In a slide presentation, the Future Fund demonstrated that on a tax-adjusted basis, it had performed better than top-quartile super funds in all categories, with materially lower volatility.
The median growth fund returned 0.8 per cent for the year, according to research house Chant West.
Of the funds with a 61 per cent to 80 per cent allocation to growth assets – the funds in which most Australians would be invested – QSuper came top with an annual return of 2.8 per cent.
The super returns generated in 2018 were the lowest since 2011, but the median growth fund has notched up seven years of consecutive positive returns, averaging almost 9 per cent a year.
The biggest test last year came in the December quarter when Australian shares dropped 8.5 per cent and international shares slumped almost 13.5 per cent.
Volatility in the final quarter of 2018 led to a $1.8 billion decline in the Future Fund’s assets from $148.8 billion to $147 billion.
The Future Fund’s exposure to listed equities, which stands at 30 per cent, declined by $4 billion for the quarter, as equity markets sold off. The value of the fund’s positions in illiquid assets increased by $3.3 billion, to $61 billion. That included a $1.7 billion increase in exposure to debt securities.
Mr Costello said that he believes there is quite a bit of risk left in investment markets, although he commented the Future Fund is well positioned to meet those challenges with its portfolio positioning. “Our portfolio should outperform in periods of downturn,” Mr Costello said.
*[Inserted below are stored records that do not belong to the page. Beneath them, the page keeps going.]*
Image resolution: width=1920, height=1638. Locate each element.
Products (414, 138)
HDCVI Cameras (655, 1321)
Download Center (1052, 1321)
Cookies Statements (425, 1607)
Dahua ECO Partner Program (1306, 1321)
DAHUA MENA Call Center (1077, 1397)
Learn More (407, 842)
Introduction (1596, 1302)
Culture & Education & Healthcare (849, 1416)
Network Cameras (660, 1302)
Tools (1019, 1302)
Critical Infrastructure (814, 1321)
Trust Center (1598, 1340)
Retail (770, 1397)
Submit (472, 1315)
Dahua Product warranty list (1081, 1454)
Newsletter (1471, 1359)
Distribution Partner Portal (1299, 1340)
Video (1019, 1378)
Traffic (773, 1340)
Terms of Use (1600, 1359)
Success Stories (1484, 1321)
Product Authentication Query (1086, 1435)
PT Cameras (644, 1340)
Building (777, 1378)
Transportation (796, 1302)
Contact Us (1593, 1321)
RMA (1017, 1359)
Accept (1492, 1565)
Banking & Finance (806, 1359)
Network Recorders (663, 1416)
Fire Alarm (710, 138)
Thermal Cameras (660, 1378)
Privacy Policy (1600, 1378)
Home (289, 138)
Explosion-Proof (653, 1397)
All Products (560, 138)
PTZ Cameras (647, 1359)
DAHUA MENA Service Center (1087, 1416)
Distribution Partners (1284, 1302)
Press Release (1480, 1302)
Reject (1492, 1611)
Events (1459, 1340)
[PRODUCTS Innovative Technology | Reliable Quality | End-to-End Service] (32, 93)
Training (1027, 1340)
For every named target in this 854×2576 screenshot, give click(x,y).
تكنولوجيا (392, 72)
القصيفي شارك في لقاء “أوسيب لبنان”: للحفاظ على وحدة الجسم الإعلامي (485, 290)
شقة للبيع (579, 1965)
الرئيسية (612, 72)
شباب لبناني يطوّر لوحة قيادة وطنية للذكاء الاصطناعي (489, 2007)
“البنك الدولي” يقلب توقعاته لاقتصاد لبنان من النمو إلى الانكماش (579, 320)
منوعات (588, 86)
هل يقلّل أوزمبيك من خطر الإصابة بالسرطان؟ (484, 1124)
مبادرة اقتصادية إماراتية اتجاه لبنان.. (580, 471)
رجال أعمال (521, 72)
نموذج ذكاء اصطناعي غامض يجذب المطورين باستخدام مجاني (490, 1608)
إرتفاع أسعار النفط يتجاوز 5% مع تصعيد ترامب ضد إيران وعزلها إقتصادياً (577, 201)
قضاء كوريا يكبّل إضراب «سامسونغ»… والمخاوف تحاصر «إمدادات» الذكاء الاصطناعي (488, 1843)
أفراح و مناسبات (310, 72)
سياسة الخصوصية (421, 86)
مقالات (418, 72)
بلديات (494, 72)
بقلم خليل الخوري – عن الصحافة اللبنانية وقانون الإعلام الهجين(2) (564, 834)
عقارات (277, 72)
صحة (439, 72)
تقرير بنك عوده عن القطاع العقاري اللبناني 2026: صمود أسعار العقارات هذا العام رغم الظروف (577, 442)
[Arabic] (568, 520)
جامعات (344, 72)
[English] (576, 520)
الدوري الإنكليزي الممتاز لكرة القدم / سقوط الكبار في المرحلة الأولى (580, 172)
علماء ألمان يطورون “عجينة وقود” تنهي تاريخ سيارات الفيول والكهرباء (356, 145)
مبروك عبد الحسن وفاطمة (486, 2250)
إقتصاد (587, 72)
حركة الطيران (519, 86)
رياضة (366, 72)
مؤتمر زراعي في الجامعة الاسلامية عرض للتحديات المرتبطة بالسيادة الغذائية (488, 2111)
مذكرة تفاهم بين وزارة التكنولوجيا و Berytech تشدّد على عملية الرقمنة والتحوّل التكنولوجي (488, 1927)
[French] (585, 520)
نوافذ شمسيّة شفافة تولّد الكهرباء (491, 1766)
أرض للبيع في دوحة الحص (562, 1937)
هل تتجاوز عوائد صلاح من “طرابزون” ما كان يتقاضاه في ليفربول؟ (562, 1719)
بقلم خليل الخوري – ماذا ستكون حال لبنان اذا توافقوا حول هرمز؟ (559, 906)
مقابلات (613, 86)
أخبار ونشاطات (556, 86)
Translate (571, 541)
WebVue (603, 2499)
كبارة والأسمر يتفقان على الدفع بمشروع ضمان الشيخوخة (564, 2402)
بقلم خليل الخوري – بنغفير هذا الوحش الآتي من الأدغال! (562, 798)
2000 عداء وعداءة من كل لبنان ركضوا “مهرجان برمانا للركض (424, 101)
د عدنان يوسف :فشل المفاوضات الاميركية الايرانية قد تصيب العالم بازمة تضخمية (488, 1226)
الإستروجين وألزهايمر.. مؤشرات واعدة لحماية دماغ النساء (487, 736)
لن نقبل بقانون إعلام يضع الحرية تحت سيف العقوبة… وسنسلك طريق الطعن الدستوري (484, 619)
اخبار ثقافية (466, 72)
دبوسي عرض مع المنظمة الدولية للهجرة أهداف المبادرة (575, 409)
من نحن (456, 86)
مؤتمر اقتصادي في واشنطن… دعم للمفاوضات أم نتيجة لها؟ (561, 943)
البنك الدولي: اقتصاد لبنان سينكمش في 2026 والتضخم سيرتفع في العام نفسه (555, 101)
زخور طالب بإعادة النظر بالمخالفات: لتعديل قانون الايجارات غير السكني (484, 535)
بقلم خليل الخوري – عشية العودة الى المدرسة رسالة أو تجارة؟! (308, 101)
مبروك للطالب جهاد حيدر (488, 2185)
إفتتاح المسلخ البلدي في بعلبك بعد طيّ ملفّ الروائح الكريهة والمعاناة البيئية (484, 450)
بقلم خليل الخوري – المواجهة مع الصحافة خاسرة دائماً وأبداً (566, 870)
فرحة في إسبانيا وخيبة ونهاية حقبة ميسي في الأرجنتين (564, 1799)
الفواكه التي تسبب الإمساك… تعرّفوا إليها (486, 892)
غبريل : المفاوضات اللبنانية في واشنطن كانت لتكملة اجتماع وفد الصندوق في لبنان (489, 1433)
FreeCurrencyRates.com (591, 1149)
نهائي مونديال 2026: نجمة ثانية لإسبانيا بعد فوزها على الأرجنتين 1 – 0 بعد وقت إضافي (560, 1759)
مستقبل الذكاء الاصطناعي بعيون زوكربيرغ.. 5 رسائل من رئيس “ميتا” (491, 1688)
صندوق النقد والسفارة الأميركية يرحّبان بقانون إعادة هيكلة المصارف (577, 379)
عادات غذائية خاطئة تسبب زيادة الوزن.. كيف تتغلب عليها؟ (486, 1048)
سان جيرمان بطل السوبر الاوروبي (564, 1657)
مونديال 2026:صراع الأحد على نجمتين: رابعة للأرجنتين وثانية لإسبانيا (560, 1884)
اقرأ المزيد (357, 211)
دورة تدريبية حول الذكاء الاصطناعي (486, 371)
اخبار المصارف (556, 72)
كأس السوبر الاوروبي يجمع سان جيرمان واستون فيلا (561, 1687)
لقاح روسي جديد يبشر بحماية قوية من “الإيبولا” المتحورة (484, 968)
He listed some of the risks facing investors who have already grappled with a substantial decline in equity markets over the final quarter of 2018. The slowing property market in Australia is one, tighter monetary policy in the US is another, as are trade tensions between the US and China.
“The residential property market has definitely turned down in Australia’s two largest cities – Sydney and Melbourne,” Mr Costello commented. “It turned down last year and it looks as if it is continuing to turn down. That has a wealth effect.”
Mr Costello linked the slowing property market in Australia to downward revisions for economic growth. “Forecasters are revising down their economist growth forecasts and I think that’s one of the reasons for doing that,” he said.
“We see some increase in the downside risks,” Mr Costello said. “I just think that the dial has moved a little more to the risk side.”